Je pourrais vous énerver en décrivant le caractère de ce meunier abstème qui, à l'auberge, après avoir bâfré goulûment, excellait à négocier sans faiblesse et avec patience son fricot pour trois fois rien ; mais ce serait manquer de courage de ma part, fuir mon rôle de vecteur de bonne humeur, et étreindre Dame Paresse avec son poil dans la main.
Je vais donc faire un effort et vous parler de la rentrée puisqu’il me restait ce dernier mot à placer*.
La rentrée me rappelle la plume sergent major. On ne finassait pas longtemps avec la plume sergent major. Il fallait lui obéir et faire les pleins et les déliés comme elle l’exigeait. À défaut, c’était le pâté assuré, la giclure, le dérapage ou la glissade incontrôlée sur le papier glacé.
Il ne fallait pas davantage la charger d’encre exagérément. La plume sergent major aime la légèreté. Elle se déleste rapidement sur votre cahier de la goutte excédentaire.
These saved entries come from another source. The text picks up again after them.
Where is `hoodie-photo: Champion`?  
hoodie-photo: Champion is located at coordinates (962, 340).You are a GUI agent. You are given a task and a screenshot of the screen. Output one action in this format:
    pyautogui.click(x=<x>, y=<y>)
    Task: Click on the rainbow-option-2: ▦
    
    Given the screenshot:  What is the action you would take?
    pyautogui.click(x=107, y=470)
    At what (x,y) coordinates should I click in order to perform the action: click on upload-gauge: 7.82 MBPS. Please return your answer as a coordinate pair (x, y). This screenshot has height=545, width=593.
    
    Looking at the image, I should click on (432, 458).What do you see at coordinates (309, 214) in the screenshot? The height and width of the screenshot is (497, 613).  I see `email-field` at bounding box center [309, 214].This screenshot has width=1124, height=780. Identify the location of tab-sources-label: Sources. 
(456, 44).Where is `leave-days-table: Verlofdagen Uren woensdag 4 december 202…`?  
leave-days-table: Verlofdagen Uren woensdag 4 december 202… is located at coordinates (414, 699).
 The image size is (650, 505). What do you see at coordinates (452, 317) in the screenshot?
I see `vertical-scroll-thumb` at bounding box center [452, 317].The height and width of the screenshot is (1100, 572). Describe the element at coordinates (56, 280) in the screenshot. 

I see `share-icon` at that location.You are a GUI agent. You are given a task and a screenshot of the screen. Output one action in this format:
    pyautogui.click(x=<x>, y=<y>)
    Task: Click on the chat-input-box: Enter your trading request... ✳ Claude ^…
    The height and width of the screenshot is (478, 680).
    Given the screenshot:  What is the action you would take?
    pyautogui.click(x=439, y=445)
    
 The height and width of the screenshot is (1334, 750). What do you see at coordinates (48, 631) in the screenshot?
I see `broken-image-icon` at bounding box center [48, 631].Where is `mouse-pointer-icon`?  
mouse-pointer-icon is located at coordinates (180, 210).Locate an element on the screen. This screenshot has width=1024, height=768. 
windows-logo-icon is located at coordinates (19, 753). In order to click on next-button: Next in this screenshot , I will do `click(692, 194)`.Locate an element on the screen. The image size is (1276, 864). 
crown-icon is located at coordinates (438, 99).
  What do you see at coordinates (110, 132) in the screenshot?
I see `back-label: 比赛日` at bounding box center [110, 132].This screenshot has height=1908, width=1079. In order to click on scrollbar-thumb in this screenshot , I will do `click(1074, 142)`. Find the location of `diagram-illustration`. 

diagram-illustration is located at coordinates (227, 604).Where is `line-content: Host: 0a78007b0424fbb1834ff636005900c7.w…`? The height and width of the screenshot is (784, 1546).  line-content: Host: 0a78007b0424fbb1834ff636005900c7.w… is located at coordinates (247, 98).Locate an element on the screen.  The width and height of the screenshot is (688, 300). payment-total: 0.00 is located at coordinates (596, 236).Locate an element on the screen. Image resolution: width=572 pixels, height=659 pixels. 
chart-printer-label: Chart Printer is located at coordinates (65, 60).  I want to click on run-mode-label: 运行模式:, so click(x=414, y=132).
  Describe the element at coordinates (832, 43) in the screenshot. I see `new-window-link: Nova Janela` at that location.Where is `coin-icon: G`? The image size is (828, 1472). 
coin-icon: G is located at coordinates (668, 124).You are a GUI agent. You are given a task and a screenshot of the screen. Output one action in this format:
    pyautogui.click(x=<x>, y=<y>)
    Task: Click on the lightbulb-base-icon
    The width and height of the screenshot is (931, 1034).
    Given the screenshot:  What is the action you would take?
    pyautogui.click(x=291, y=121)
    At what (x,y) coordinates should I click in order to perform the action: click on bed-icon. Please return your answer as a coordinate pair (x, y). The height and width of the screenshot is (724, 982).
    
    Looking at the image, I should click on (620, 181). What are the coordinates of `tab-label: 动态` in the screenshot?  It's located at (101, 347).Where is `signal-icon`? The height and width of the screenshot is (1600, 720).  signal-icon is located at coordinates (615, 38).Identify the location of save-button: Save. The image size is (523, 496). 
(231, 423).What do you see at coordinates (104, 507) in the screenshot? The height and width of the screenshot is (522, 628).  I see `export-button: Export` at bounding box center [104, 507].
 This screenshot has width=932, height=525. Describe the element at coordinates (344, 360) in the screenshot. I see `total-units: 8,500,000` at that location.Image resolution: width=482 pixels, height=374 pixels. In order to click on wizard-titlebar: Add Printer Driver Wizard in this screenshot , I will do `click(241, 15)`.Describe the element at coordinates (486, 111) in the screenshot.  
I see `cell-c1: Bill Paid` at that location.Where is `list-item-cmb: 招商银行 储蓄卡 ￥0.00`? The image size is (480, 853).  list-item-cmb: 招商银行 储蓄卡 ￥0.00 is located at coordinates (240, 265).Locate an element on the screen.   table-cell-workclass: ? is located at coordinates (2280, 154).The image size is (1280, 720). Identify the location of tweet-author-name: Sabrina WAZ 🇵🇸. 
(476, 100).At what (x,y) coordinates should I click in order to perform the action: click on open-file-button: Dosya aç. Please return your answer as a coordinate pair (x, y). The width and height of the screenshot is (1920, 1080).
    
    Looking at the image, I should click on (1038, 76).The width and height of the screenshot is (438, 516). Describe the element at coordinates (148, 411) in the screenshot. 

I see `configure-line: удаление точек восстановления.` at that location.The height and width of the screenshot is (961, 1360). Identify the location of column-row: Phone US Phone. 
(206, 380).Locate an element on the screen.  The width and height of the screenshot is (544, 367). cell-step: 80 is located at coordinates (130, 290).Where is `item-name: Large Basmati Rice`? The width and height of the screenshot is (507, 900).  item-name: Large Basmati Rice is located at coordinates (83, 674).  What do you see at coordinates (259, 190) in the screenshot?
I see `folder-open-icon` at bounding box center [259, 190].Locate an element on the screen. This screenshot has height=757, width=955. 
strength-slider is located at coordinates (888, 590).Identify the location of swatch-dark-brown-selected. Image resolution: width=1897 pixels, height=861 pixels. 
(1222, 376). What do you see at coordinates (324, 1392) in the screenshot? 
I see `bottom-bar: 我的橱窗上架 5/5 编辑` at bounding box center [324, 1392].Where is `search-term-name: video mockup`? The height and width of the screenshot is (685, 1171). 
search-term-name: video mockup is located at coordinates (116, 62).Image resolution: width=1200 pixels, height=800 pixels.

Écrire nécessitait par conséquent de nombreuses allées et venues de la plume entre le cahier et le petit encrier en verre ou en porcelaine blanche enchâssé dans le trou aménagé à cet effet à l’angle droit du bureau d’écolier.
Les premières lettres sont toujours bien grasses, et nécessiteront tôt ou tard la salutaire intervention du buvard. Puis, rapidement, les suivantes sont de plus en plus pâles jusqu’à devenir exsangues. Bientôt ne subsiste plus que la trace des deux pointes de la plume. Il faut la recharger en belle encre violette – avec modération - afin d’écrire quelques mots supplémentaires.
Pour ne pas imprimer ce que l’on vient d’écrire sur la paume de sa propre main ou lorsque l’on va tourner la page, l’intervention du buvard est obligatoire. Son maniement demande, lui aussi, beaucoup d’agilité et d’adresse.
Appliquer le buvard trop fortement sur l’encre risque de l’étaler autour de la ligne et de créer une brume violette sur le sujet, le verbe ou le complément. La plus grande retenue est de mise, et si le plein de la lettre est trop frais, il est recommandé d’utiliser un coin du buvard pour éponger les excès. Les déliés appellent moins de précautions mais ils sont si proches des pleins qu’on ne peut les ignorer totalement lors du traitement.
Tirer un trait sur le cahier à l’aide de la plume sergent major et la règle en bois exige un œil vif, une main sûre, du sang froid et une grande maîtrise de soi. Il convient, en effet, de maintenir un espace constant et régulier entre la plume et la règle. À défaut, l’encre en profitera pour inonder la règle ou, bien pire, s’infiltrer entre celle-ci et la feuille de papier.
Pour ne pas vous lasser davantage, je repose la plume dans le plumier. Mais attention ! L’encre sèche sur la plume et l’encrasse. L’usage du petit chiffon pour nettoyer la plume sergent major après la pose du point final est par conséquent fortement conseillé.
Toutes ces tracasseries expliquent la préférence de Gustave Flaubert pour la plume d’oie. Ces exercices de tortures ne sont plus pratiqués que par les amoureux de calligraphie.
Aucun doute, le passage de la plume sergent major au clavier d’ordinateur - en passant par le stylo à bille – fait partie des évolutions les plus spectaculaires vécues par les baby-boomers devenus… les boomers.
*Les mots placés dans les deux premiers paragraphes :
Les petits cahiers d’Emilie sur le thème de la FORCE : EFFORT, RENTRÉE, PATIENCE, COURAGE, FAIBLESSE, CARACTÈRE, POIL, VECTEUR, RIEN, ÉTREINDRE, EXCELLER et ÉNERVER.